# EXTRACTED DATA
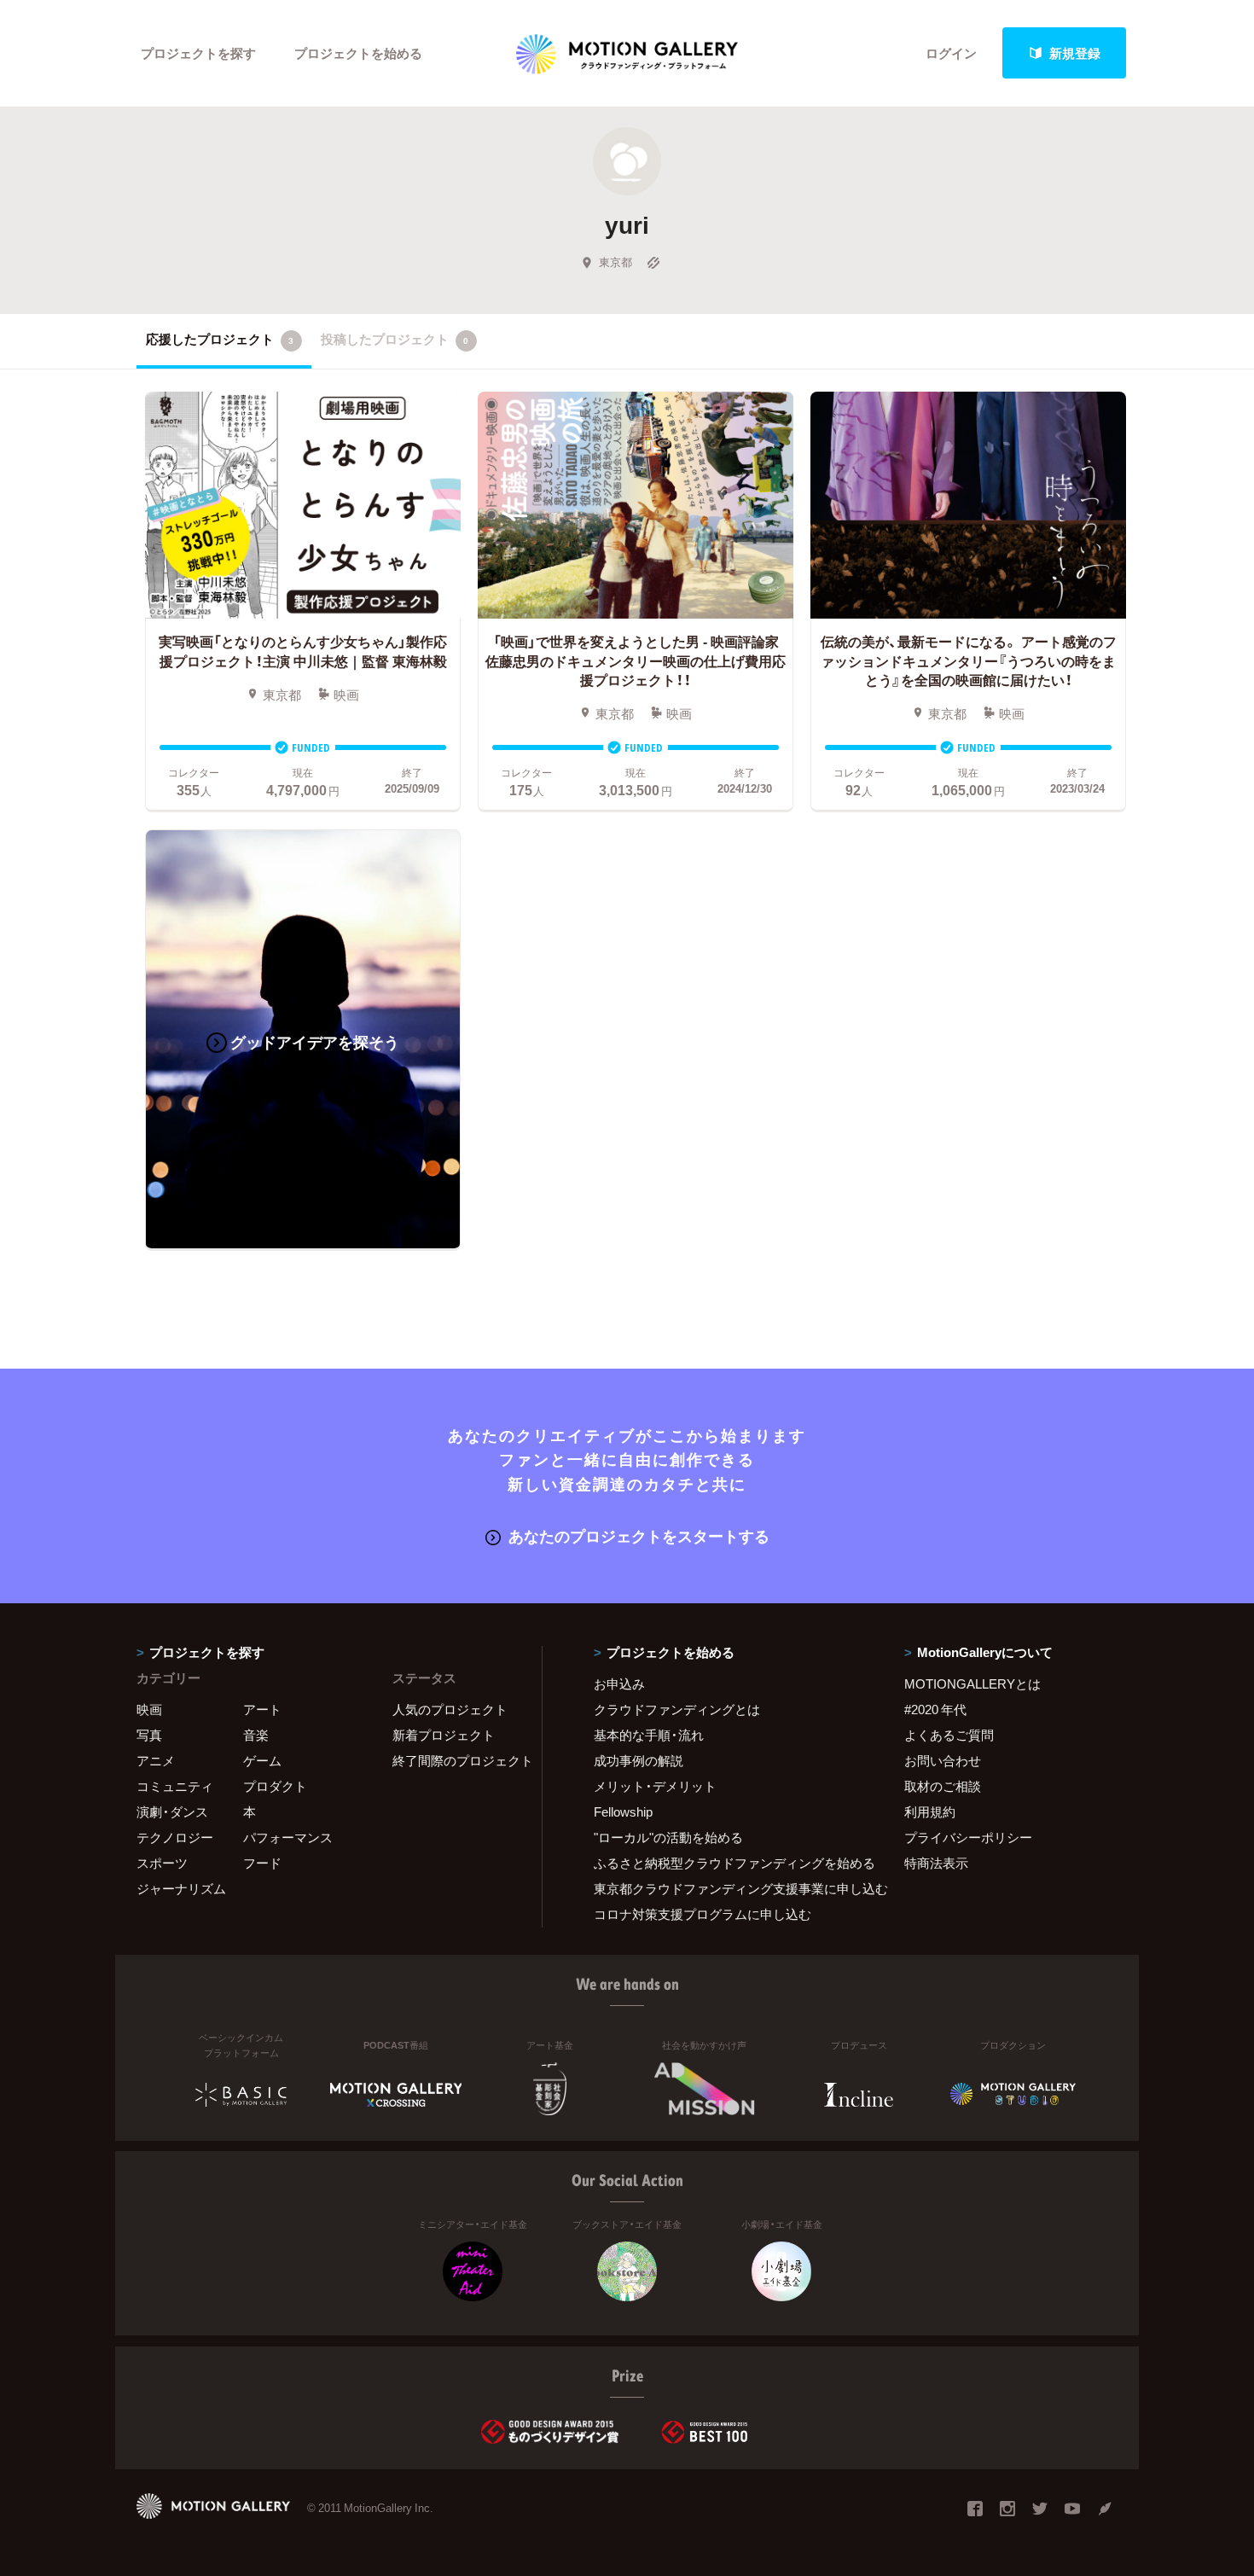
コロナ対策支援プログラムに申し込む (702, 1913)
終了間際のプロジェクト (456, 1760)
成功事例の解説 (638, 1760)
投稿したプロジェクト (394, 338)
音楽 (256, 1734)
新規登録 (1074, 53)
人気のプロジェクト (450, 1709)
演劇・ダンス (172, 1811)
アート (262, 1709)
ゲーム (262, 1760)
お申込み (619, 1683)
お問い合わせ (942, 1760)
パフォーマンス (288, 1837)
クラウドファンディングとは (677, 1709)
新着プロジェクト (443, 1734)
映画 (149, 1709)
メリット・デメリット (655, 1785)
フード (262, 1862)
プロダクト (275, 1785)
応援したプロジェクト (219, 338)
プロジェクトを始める (358, 53)
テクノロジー (174, 1837)
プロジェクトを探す (198, 53)
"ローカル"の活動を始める (668, 1837)
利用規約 (929, 1811)
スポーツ (162, 1862)
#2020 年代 (935, 1709)
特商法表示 (936, 1862)
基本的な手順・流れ (649, 1734)
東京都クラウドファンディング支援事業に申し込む (728, 1888)
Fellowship (623, 1811)
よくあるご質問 (949, 1734)
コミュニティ (174, 1785)
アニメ (155, 1760)
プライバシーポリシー (968, 1837)
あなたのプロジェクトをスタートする (638, 1535)
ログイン (951, 53)
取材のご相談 (942, 1785)
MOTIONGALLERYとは (972, 1683)
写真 (149, 1734)
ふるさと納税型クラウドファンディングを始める (728, 1862)
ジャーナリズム (181, 1888)
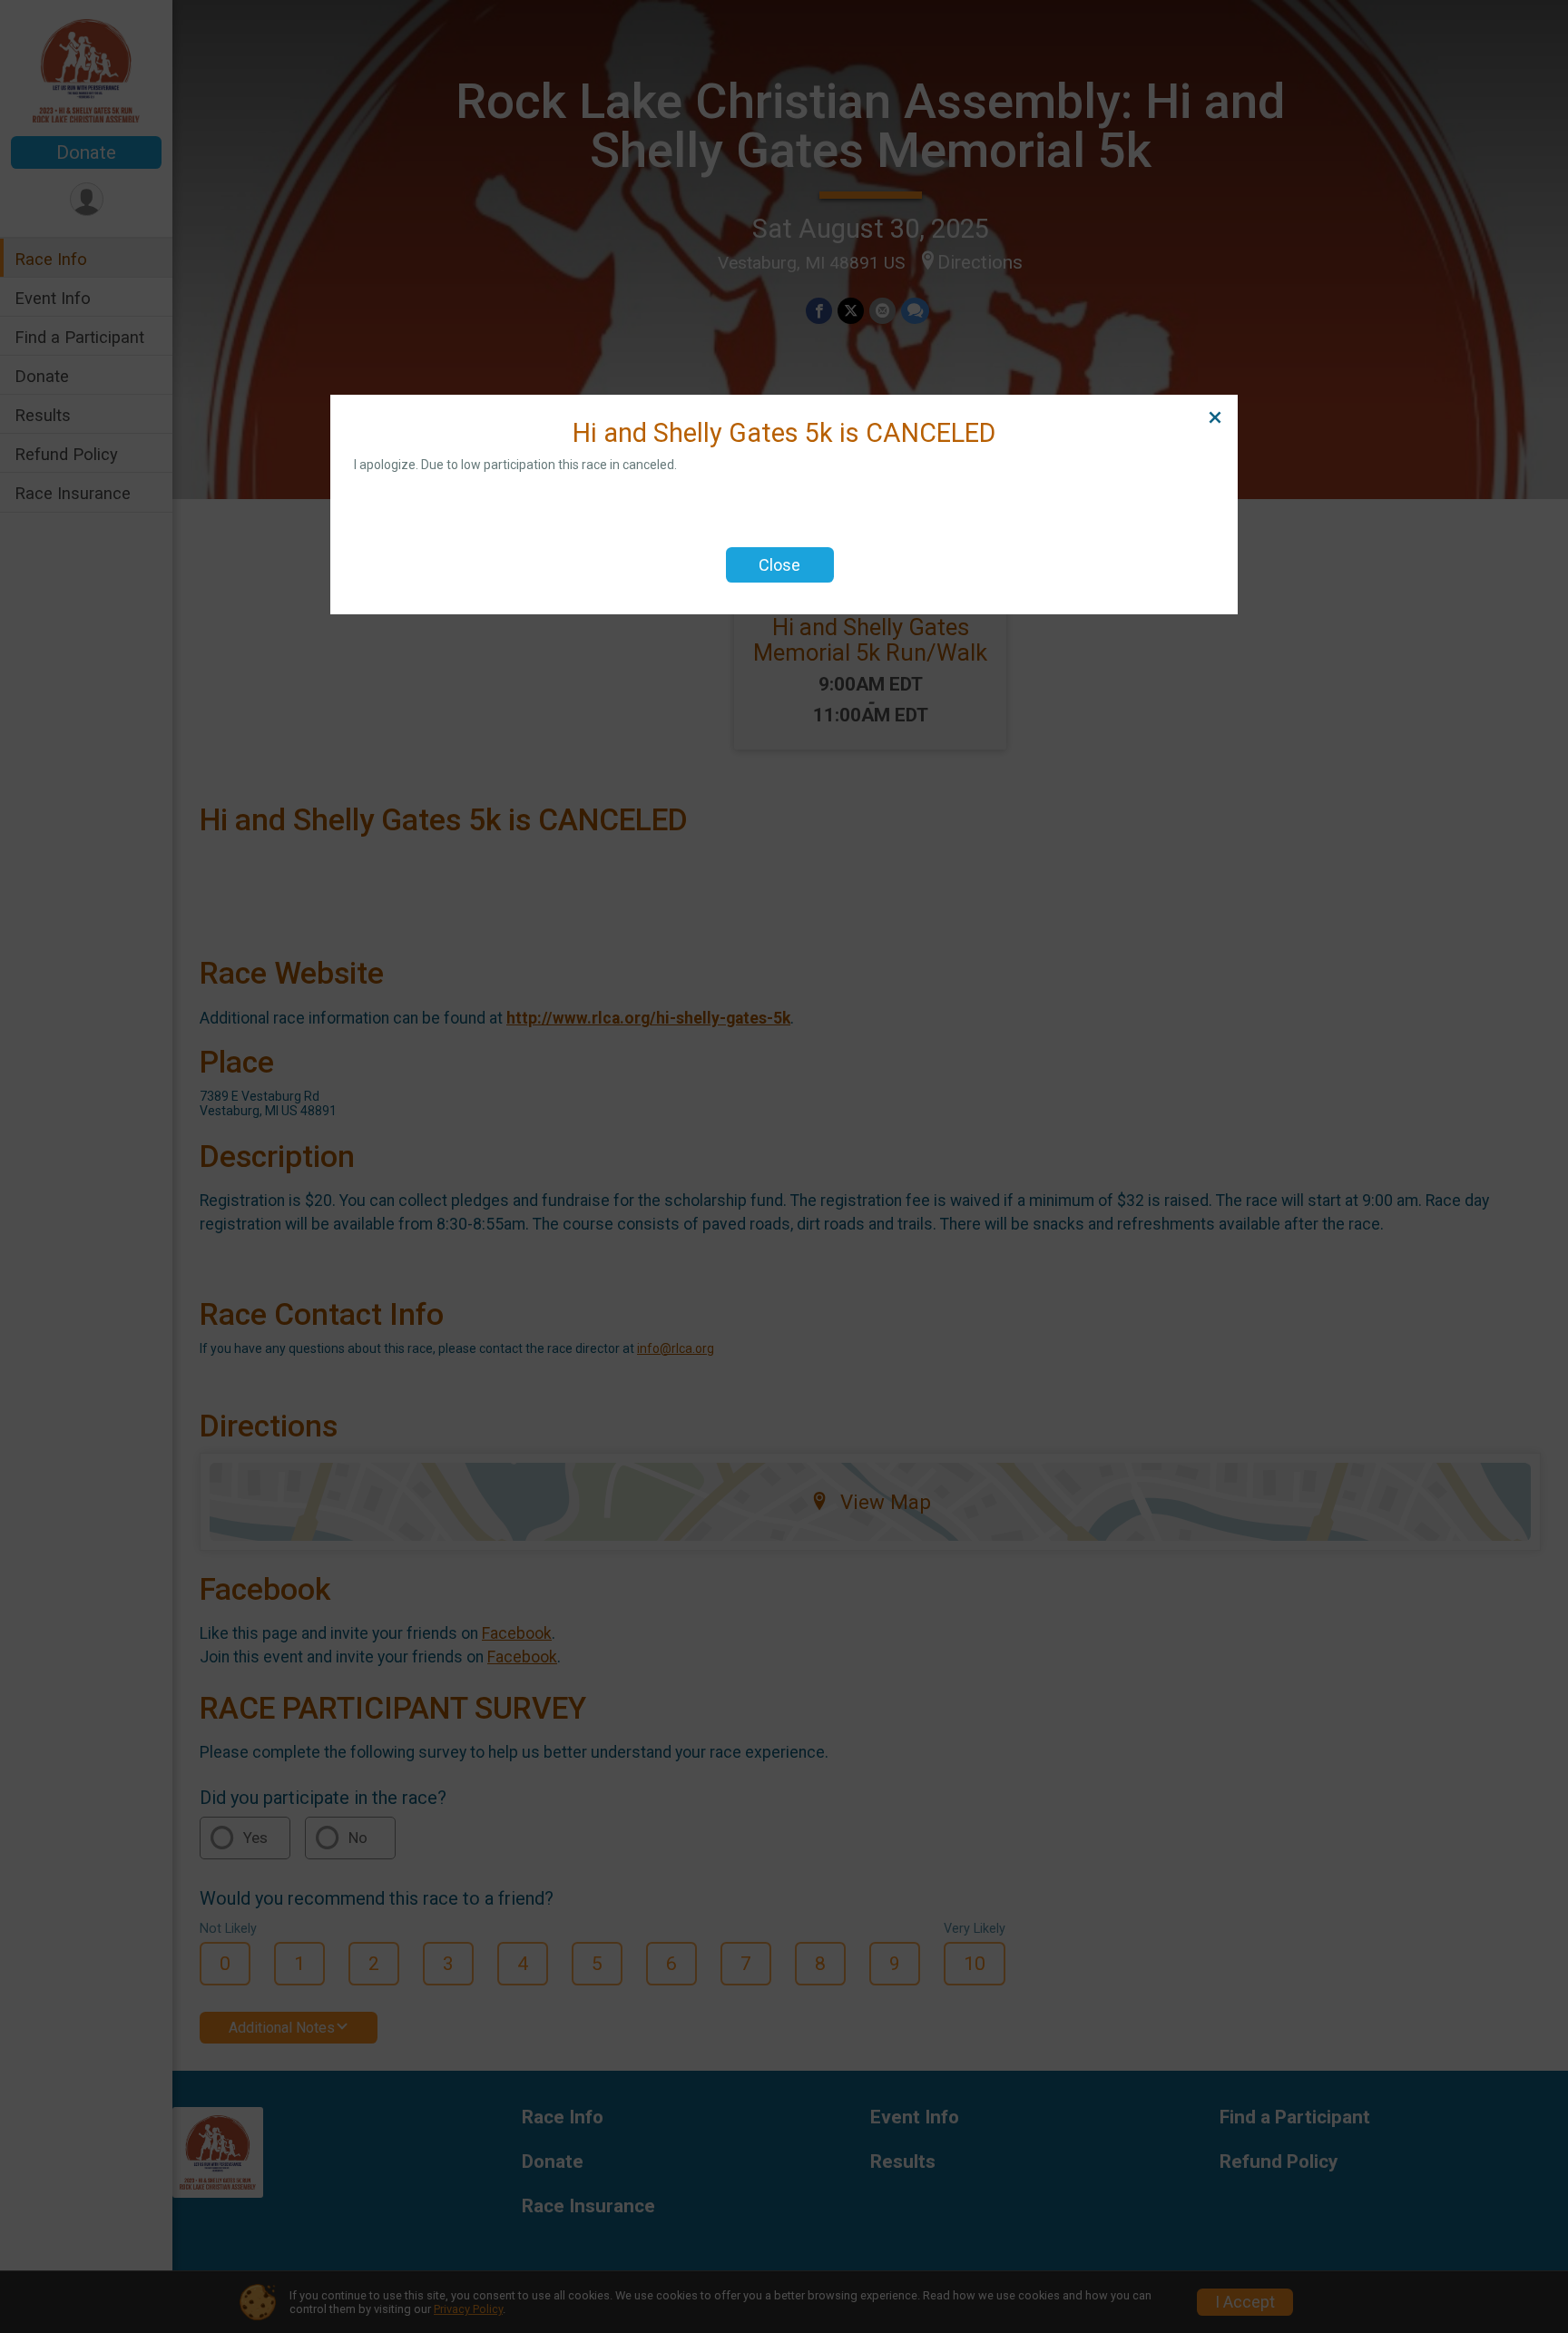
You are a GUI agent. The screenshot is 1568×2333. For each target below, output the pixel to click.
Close (779, 564)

# WHAT TO WORK ON
Please repeat exactly the lines from the one containing "お申込み (619, 1683)" through the end of the entries, both included, omitting pictures.

# FINISHED TASK
お申込み (619, 1683)
お問い合わせ (942, 1760)
パフォーマンス (288, 1837)
クラウドファンディングとは (677, 1709)
新着プロジェクト (443, 1734)
映画 (149, 1709)
メリット・デメリット (655, 1785)
フード (262, 1862)
プロダクト (275, 1785)
応援したプロジェクト (219, 338)
プロジェクトを始める (358, 53)
テクノロジー (174, 1837)
プロジェクトを探す (198, 53)
"ローカル"の活動を始める (668, 1837)
利用規約 (929, 1811)
スポーツ (162, 1862)
#2020 年代 (935, 1709)
特商法表示 (936, 1862)
基本的な手順・流れ (649, 1734)
東京都クラウドファンディング支援事業に申し込む (728, 1888)
Fellowship (623, 1811)
よくあるご質問 (949, 1734)
コミュニティ (174, 1785)
アニメ (155, 1760)
プライバシーポリシー (968, 1837)
あなたのプロジェクトをスタートする (638, 1535)
ログイン (951, 53)
取材のご相談 (942, 1785)
MOTIONGALLERYとは (972, 1683)
写真 (149, 1734)
ふるさと納税型クラウドファンディングを始める (728, 1862)
ジャーナリズム (181, 1888)
You are a GUI agent. The screenshot is 1568×2333. For each target below, output the pixel to click.
Close (779, 564)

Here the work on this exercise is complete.